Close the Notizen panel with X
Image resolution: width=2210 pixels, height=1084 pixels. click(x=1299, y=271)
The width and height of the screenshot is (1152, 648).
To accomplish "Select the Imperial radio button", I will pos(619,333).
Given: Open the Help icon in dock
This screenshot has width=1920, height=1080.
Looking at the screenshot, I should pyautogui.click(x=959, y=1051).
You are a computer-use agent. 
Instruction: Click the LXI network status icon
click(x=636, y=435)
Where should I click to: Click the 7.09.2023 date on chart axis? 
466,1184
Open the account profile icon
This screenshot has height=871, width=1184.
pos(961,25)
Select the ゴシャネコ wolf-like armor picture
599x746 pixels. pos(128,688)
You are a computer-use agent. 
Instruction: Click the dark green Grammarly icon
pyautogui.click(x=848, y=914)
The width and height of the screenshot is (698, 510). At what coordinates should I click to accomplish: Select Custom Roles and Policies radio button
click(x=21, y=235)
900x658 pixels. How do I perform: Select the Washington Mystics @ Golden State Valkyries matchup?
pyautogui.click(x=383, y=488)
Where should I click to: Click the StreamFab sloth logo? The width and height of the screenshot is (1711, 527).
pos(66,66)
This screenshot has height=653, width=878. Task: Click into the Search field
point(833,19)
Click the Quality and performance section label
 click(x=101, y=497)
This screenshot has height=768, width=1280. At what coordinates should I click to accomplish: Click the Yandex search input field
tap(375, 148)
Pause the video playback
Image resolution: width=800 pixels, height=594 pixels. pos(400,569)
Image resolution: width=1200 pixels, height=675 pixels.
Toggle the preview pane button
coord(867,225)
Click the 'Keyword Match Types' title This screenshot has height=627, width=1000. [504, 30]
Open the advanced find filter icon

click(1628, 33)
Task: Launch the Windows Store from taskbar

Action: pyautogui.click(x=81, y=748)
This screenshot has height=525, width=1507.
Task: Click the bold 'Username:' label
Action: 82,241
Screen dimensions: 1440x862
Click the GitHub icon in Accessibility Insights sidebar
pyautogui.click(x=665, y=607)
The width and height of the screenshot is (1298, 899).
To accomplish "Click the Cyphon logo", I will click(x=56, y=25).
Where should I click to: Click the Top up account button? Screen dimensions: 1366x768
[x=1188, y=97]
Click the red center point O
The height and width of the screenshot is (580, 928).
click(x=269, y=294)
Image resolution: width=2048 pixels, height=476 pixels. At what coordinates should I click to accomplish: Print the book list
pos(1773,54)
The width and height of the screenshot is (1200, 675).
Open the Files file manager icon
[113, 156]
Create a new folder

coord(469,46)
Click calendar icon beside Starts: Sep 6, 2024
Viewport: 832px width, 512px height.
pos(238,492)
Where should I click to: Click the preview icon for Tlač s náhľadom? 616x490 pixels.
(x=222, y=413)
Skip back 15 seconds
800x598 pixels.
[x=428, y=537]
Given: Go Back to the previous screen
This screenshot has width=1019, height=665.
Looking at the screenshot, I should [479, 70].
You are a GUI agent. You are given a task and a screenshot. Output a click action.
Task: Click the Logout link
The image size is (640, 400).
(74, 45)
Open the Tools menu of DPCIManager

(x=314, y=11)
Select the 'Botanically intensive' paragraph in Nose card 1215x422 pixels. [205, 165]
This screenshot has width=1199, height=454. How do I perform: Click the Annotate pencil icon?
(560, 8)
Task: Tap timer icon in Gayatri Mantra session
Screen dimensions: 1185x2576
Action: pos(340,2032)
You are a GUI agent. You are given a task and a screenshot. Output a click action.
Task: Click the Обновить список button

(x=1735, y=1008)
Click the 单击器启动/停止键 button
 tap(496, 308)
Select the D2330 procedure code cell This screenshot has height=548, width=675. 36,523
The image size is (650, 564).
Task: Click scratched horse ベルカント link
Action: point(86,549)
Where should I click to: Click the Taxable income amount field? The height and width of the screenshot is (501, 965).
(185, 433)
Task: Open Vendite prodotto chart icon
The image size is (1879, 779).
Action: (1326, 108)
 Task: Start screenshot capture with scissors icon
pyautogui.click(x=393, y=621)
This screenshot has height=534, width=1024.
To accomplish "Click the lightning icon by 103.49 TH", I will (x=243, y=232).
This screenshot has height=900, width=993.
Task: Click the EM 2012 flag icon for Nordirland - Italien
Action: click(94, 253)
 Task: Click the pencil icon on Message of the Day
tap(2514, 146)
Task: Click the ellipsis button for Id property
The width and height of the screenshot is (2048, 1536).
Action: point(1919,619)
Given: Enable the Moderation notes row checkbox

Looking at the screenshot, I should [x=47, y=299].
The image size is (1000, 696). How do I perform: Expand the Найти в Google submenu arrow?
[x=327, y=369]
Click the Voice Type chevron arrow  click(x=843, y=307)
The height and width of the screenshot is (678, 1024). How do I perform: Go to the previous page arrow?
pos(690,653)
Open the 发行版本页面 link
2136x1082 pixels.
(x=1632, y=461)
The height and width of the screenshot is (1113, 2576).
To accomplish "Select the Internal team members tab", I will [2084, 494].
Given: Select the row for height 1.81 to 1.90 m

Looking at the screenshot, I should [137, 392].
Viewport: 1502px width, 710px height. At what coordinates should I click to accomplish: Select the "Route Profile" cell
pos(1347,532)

» EXERCISE DETAILS: Render all of the records above as a numbered list, one line per item, and omit the blank lines.

» EXERCISE ANSWER:
1. Close the Notizen panel with X
2. Image resolution: width=2210 pixels, height=1084 pixels. click(x=1299, y=271)
3. The width and height of the screenshot is (1152, 648).
4. To accomplish "Select the Imperial radio button", I will pos(619,333).
5. Given: Open the Help icon in dock
6. This screenshot has width=1920, height=1080.
7. Looking at the screenshot, I should pyautogui.click(x=959, y=1051).
8. You are a computer-use agent. 
9. Instruction: Click the LXI network status icon
10. click(x=636, y=435)
11. Where should I click to: Click the 7.09.2023 date on chart axis? 
12. 466,1184
13. Open the account profile icon
14. This screenshot has height=871, width=1184.
15. pos(961,25)
16. Select the ゴシャネコ wolf-like armor picture
17. 599x746 pixels. pos(128,688)
18. You are a computer-use agent. 
19. Instruction: Click the dark green Grammarly icon
20. pyautogui.click(x=848, y=914)
21. The width and height of the screenshot is (698, 510). At what coordinates should I click to accomplish: Select Custom Roles and Policies radio button
22. click(x=21, y=235)
23. 900x658 pixels. How do I perform: Select the Washington Mystics @ Golden State Valkyries matchup?
24. pyautogui.click(x=383, y=488)
25. Where should I click to: Click the StreamFab sloth logo? The width and height of the screenshot is (1711, 527).
26. pos(66,66)
27. This screenshot has height=653, width=878. Task: Click into the Search field
28. point(833,19)
29. Click the Quality and performance section label
30.  click(x=101, y=497)
31. This screenshot has height=768, width=1280. At what coordinates should I click to accomplish: Click the Yandex search input field
32. tap(375, 148)
33. Pause the video playback
34. Image resolution: width=800 pixels, height=594 pixels. pos(400,569)
35. Image resolution: width=1200 pixels, height=675 pixels.
36. Toggle the preview pane button
37. coord(867,225)
38. Click the 'Keyword Match Types' title This screenshot has height=627, width=1000. [504, 30]
39. Open the advanced find filter icon
40. click(1628, 33)
41. Task: Launch the Windows Store from taskbar
42. Action: pyautogui.click(x=81, y=748)
43. This screenshot has height=525, width=1507.
44. Task: Click the bold 'Username:' label
45. Action: 82,241
46. Screen dimensions: 1440x862
47. Click the GitHub icon in Accessibility Insights sidebar
48. pyautogui.click(x=665, y=607)
49. The width and height of the screenshot is (1298, 899).
50. To accomplish "Click the Cyphon logo", I will click(x=56, y=25).
51. Where should I click to: Click the Top up account button? Screen dimensions: 1366x768
52. [x=1188, y=97]
53. Click the red center point O
54. The height and width of the screenshot is (580, 928).
55. click(x=269, y=294)
56. Image resolution: width=2048 pixels, height=476 pixels. At what coordinates should I click to accomplish: Print the book list
57. pos(1773,54)
58. The width and height of the screenshot is (1200, 675).
59. Open the Files file manager icon
60. [113, 156]
61. Create a new folder
62. coord(469,46)
63. Click calendar icon beside Starts: Sep 6, 2024
64. Viewport: 832px width, 512px height.
65. pos(238,492)
66. Where should I click to: Click the preview icon for Tlač s náhľadom? 616x490 pixels.
67. (x=222, y=413)
68. Skip back 15 seconds
69. 800x598 pixels.
70. [x=428, y=537]
71. Given: Go Back to the previous screen
72. This screenshot has width=1019, height=665.
73. Looking at the screenshot, I should [479, 70].
74. You are a GUI agent. You are given a task and a screenshot. Output a click action.
75. Task: Click the Logout link
76. The image size is (640, 400).
77. (74, 45)
78. Open the Tools menu of DPCIManager
79. (x=314, y=11)
80. Select the 'Botanically intensive' paragraph in Nose card 1215x422 pixels. [205, 165]
81. This screenshot has width=1199, height=454. How do I perform: Click the Annotate pencil icon?
82. (560, 8)
83. Task: Tap timer icon in Gayatri Mantra session
84. Screen dimensions: 1185x2576
85. Action: pos(340,2032)
86. You are a GUI agent. You are given a task and a screenshot. Output a click action.
87. Task: Click the Обновить список button
88. (x=1735, y=1008)
89. Click the 单击器启动/停止键 button
90.  tap(496, 308)
91. Select the D2330 procedure code cell This screenshot has height=548, width=675. 36,523
92. The image size is (650, 564).
93. Task: Click scratched horse ベルカント link
94. Action: point(86,549)
95. Where should I click to: Click the Taxable income amount field? The height and width of the screenshot is (501, 965).
96. (185, 433)
97. Task: Open Vendite prodotto chart icon
98. The image size is (1879, 779).
99. Action: (1326, 108)
100.  Task: Start screenshot capture with scissors icon
101. pyautogui.click(x=393, y=621)
102. This screenshot has height=534, width=1024.
103. To accomplish "Click the lightning icon by 103.49 TH", I will (x=243, y=232).
104. This screenshot has height=900, width=993.
105. Task: Click the EM 2012 flag icon for Nordirland - Italien
106. Action: click(94, 253)
107.  Task: Click the pencil icon on Message of the Day
108. tap(2514, 146)
109. Task: Click the ellipsis button for Id property
110. The width and height of the screenshot is (2048, 1536).
111. Action: point(1919,619)
112. Given: Enable the Moderation notes row checkbox
113. Looking at the screenshot, I should [x=47, y=299].
114. The image size is (1000, 696). How do I perform: Expand the Найти в Google submenu arrow?
115. [x=327, y=369]
116. Click the Voice Type chevron arrow  click(x=843, y=307)
117. The height and width of the screenshot is (678, 1024). How do I perform: Go to the previous page arrow?
118. pos(690,653)
119. Open the 发行版本页面 link
120. 2136x1082 pixels.
121. (x=1632, y=461)
122. The height and width of the screenshot is (1113, 2576).
123. To accomplish "Select the Internal team members tab", I will [2084, 494].
124. Given: Select the row for height 1.81 to 1.90 m
125. Looking at the screenshot, I should [137, 392].
126. Viewport: 1502px width, 710px height. At what coordinates should I click to accomplish: Select the "Route Profile" cell
127. pos(1347,532)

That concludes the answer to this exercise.